SEATTLE -- The sun-dappled waters of Puget Sound were calm and sparkling
last week, but a few blocks inland, where editors of America's daily
newspapers were gathered in annual conclave, it sounded like a perfect
storm was besetting their profession.

It's been a tough year for the newspaper business. For many newspapers,
readership is down and advertising is off. Some major newspapers have laid
off staff. American reporters abroad have been killed or held hostage in
Iraq, while at home, some have been threatened with jail for refusing to
disclose their sources. A few journalists have demeaned the principles of
their profession by plagiarizing the work of others or totally
manufacturing interviews and events. When caught, they have been fired.

On top of all this is the fear that a multiplicity of new electronic toys
and gadgets is encouraging a new generation to forsake the printed
newspaper and gather its information via a keyboard and computer screen,
or even a hand-held device prodded with a metal pointer.

Seattle is a center for the development of new technology, and so it was
inevitable that much of this year's convention of the American Society of
Newspaper Editors should be dominated by discussion of whether the
newspaper is mortally threatened by the Web and other pending electronic
developments.

Microsoft's Bill Gates was an invited speaker and cheerfully predicted
that within five years there would be no textbooks in schools - they would
all be replaced by computers. He also told of how he taunted his friend
Warren Buffett, the stock-picking guru, for his ownership of an
encyclopedia company. The only reason to have printed encyclopedias these
days, said Mr. Gates, was because they looked nice on bookshelves and
smelled good.

With the help of Arthur Sulzberger Jr., publisher of The New York Times,
Gates did unveil a new and improved hand-held "e-paper" on which the
content of the Times would be carried and which is undergoing tests.
Earlier versions of such a portable pallet have been tried, but
suggestions that they could eliminate a newspaper's printing and delivery
costs have obviously so far proved invalid. The new device is small and
portable, but Gates was a little vague about what its selling price would
be. Also unclear is what an owner of the device would pay to call up the
pages of the Times on it.

It would be folly for newspaper owners and publishers to ignore such new
technology. But newspaper companies are still much in demand - witness the
billions of dollars paid in recent days for the purchase of the Knight
Ridder newspapers by the McClatchy and Media-News organizations.

While technology may change methods of delivery, as for example online,
there is no content to deliver without a news organization to gather and
edit it. In its annual report on the news media, the Project for
Excellence in Journalism says the "evidence does not support the notion
that newspapers have begun a sudden death spiral."

Internet-only sites like Slate and Salon that have tried to produce
original content have struggled financially, says the report, while those
thriving financially rely almost entirely on the work of others.
Newspapers are the country's biggest news-gathering organizations in most
towns and the Internet's primary suppliers.
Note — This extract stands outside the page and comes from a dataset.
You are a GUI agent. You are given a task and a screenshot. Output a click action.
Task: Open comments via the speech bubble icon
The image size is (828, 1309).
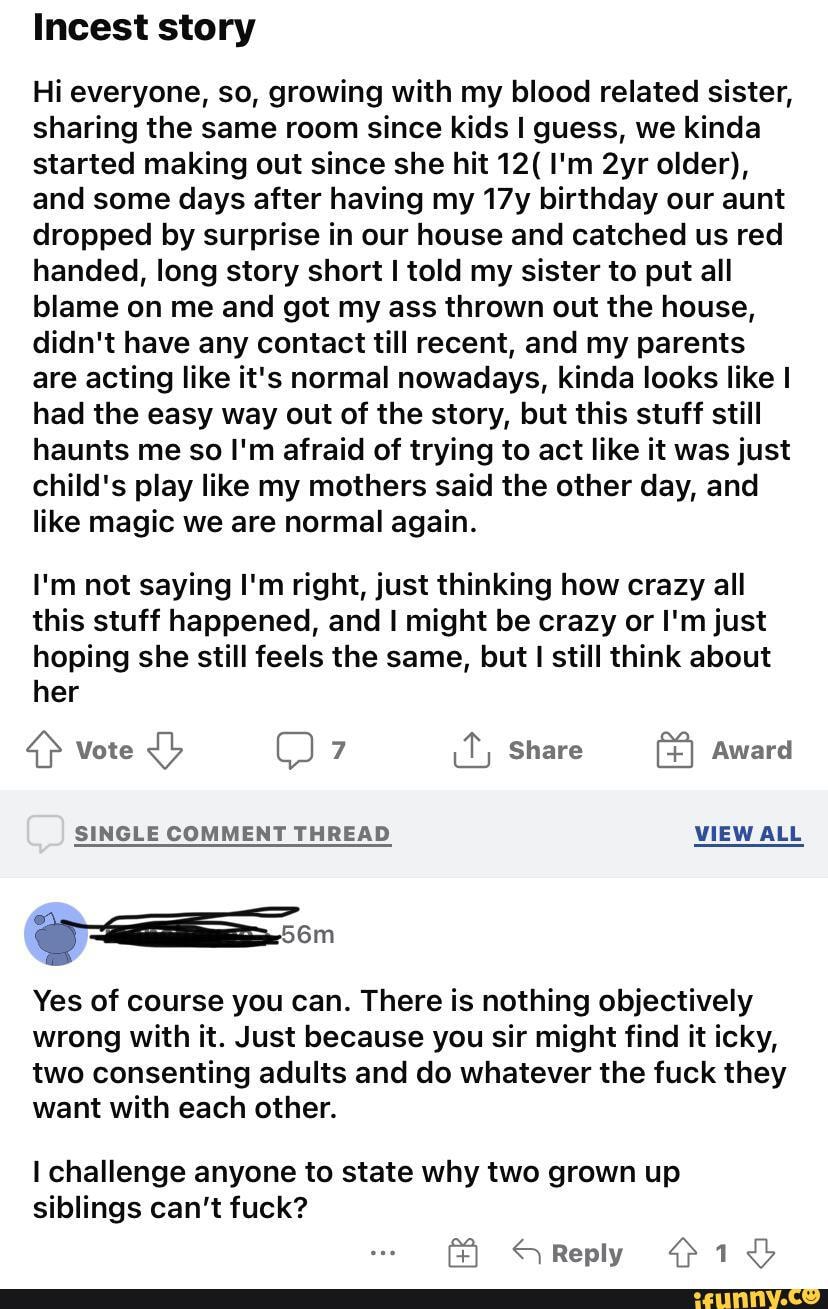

The central economic question in journalism, the report concludes,
continues to be how long it will take online journalism to become a major
economic engine, and if it will ever be as big as print or television. "If
the on-line revenues at newspapers continue to grow at the current rate -
an improbable 33 percent a year - they won't reach levels equivalent with
print until 2017 (assuming print grows just 3 percent a year).
Realistically, even with the lower delivery costs, it will be years before
the Internet rivals old media economics."

Two of the most forward-looking experts on the newspaper industry, Scott
Anthony and Clark Gilbert, say that despite the sense of doom and gloom
that pervades, there are signs of hope. Writing in Nieman Reports, the
journal of the prestigious Nieman Foundation for journalists at Harvard,
they say that while newspaper readership is declining, information
consumption is increasing. "Almost every newspaper company has made the
transition to the Web, with their properties attracting new audiences and
new advertisers.

"The newspaper industry has the potential to do some very exciting things
in the coming years. Most companies have good brand reputations, strong
cash positions, and a deep well of content."

All this suggests that the newspaper is far from an endangered species.

. John Hughes, a former editor of the Monitor, is a past president of the
American Society of Newspaper Editors.